### [GIVEN RECORDS]
- - -

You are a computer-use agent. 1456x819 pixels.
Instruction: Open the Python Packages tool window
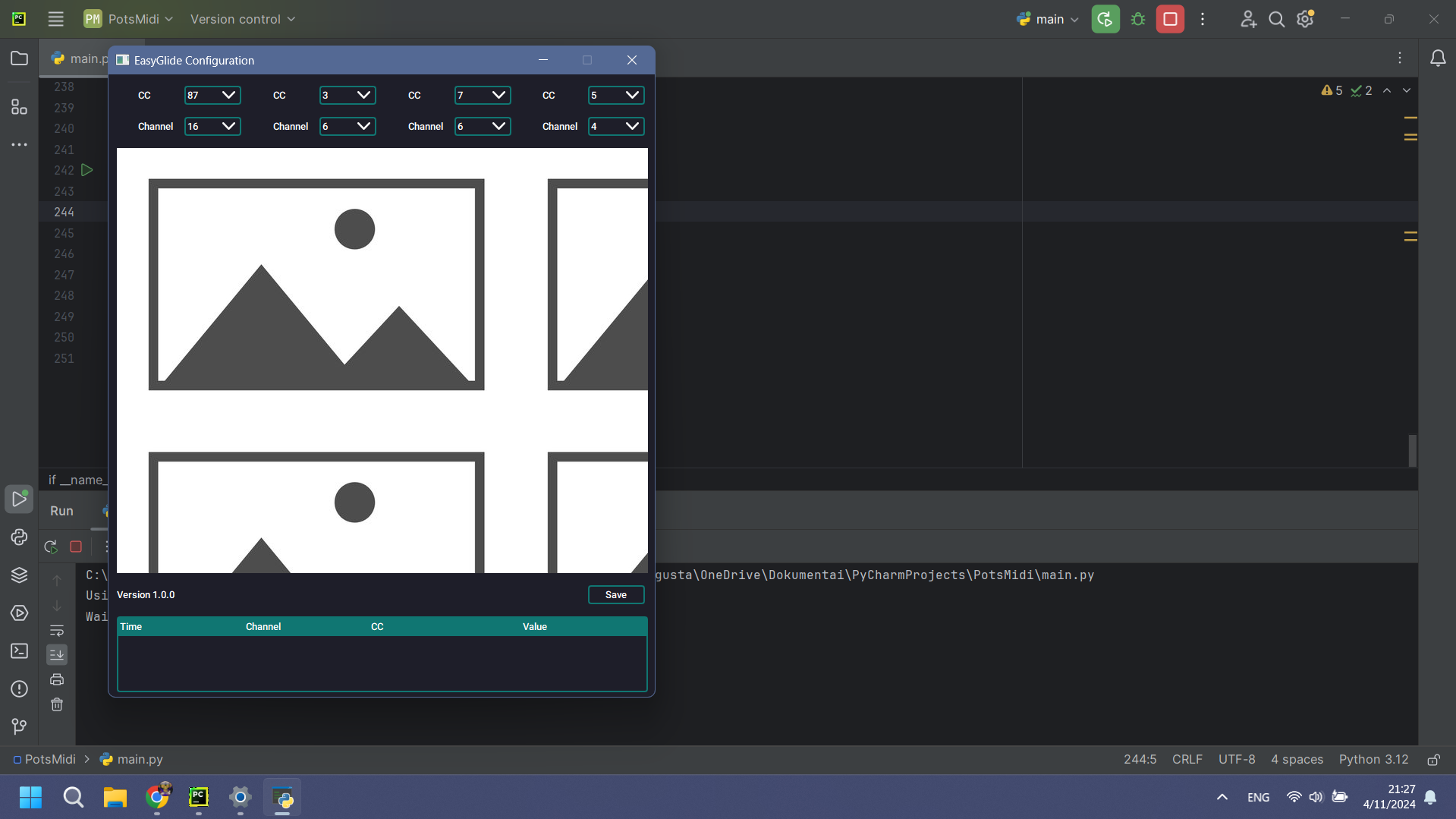click(x=19, y=575)
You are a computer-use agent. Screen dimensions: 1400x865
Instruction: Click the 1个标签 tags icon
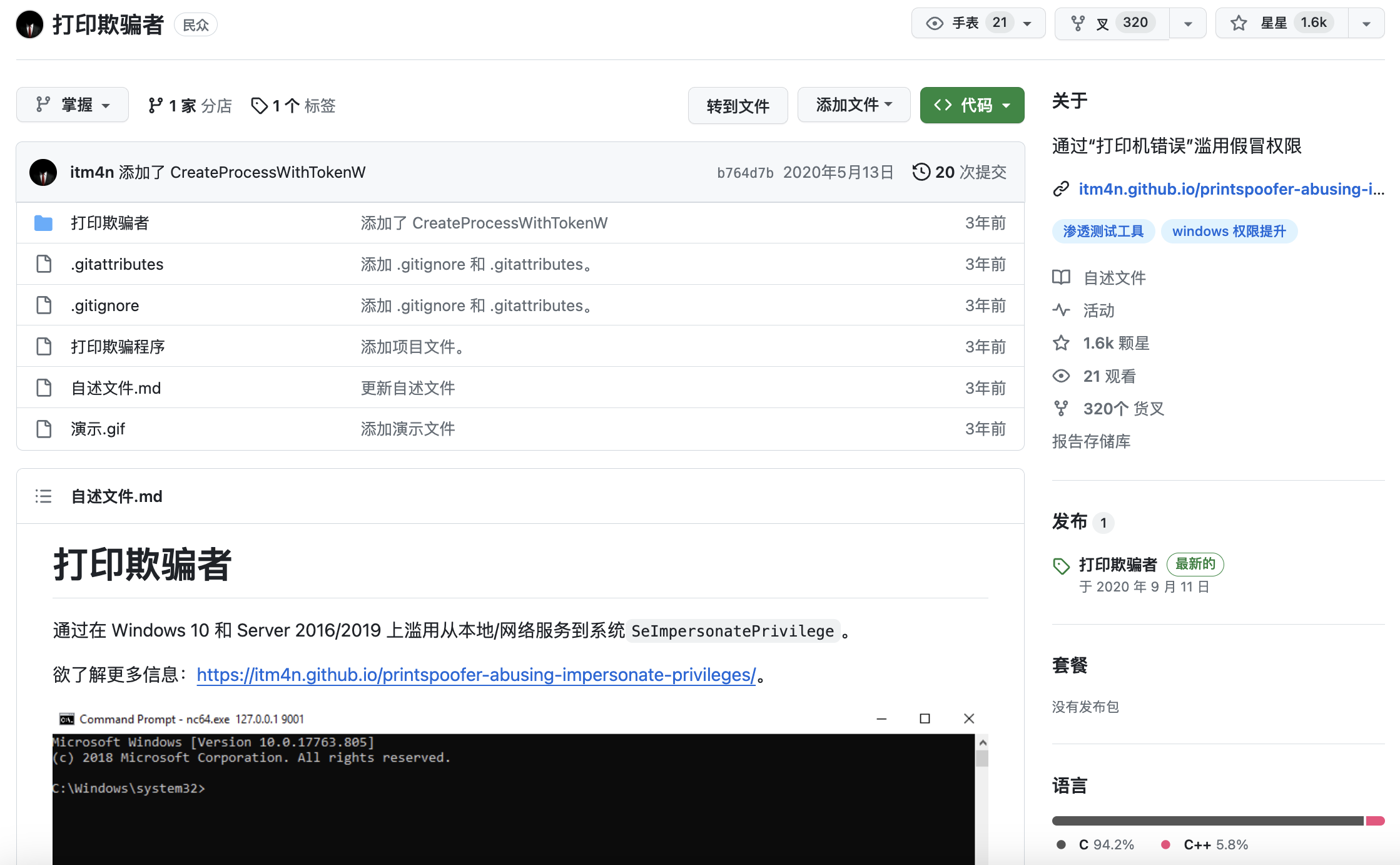tap(259, 106)
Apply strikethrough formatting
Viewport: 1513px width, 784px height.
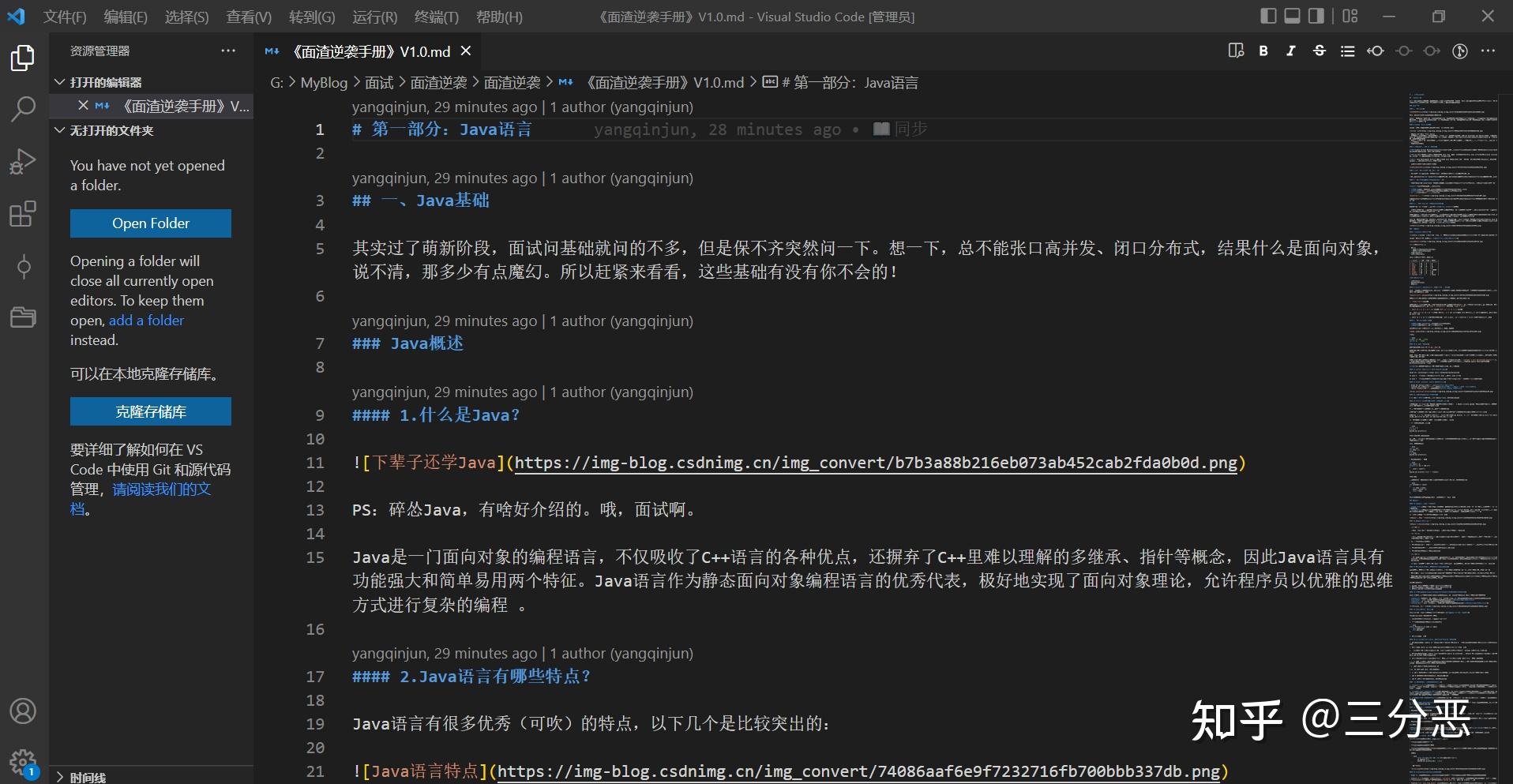(1319, 51)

- - -

### [TASK]
Every line of the listing that includes the word "computer" forms the answer.

### [THE ANSWER]
You are a computer-use agent. 1456x819 pixels.
You are a computer-use agent. Screen dimensions: 1400x865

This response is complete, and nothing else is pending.